Mueller could be next in line if a federal appeals court invalidates Smith’s appointment under the appointments clause. Defendants such as Paul Manafort, Rick Gates, Gen. Michael Flynn, Roger Stone, George Papadopoulos, and others — swept up in Mueller’s investigation — would have grounds to vacate their convictions as the fruit of a constitutionally flawed appointment. Altogether, Mueller’s Russian investigation resulted in the indictment of 34 individuals and three companies, and multiple prosecutions. But if these convictions are based on an unconstitutional appointment, the entire operation could unravel, exposing the “Russia hoax” as a legacy of judicial overreach.

So far, Mueller has flown below the radar, with nobody talking about his unconstitutional appointment, and the DOJ needs to quit while it’s ahead. So, before the 11th Circuit strikes, the DOJ is trying to save face and hoping nobody catches wind that the DOJ deployed not just one but two illegally appointed special prosecutors to chase Trump and his friends. Otherwise, every conviction or plea deal secured under Mueller’s authority becomes constitutionally invalid.

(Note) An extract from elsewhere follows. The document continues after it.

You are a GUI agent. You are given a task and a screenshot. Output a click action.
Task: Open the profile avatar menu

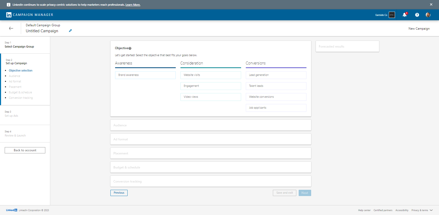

The hasty moves by Garland and Smith to dismiss cases or even fire Smith now are no different than the German Army scrambling to burn classified papers in Berlin before the Allies arrived. This dismissal is a last-ditch attempt to cover their tracks, to deflect attention from an unconstitutional misuse of the special counsel’s office — under both Smith and Mueller — to illegally target individuals for political gain.

Smith and Garland might play dodgeball to avoid a negative 11th Circuit decision. Still, they nonetheless created a constitutional crisis, bastardized the federal courts, spent millions to weaponize the justice system, and must face full scrutiny. Those prosecuted by Mueller’s team deserve to have their convictions overturned and the records of those prosecutions vacated.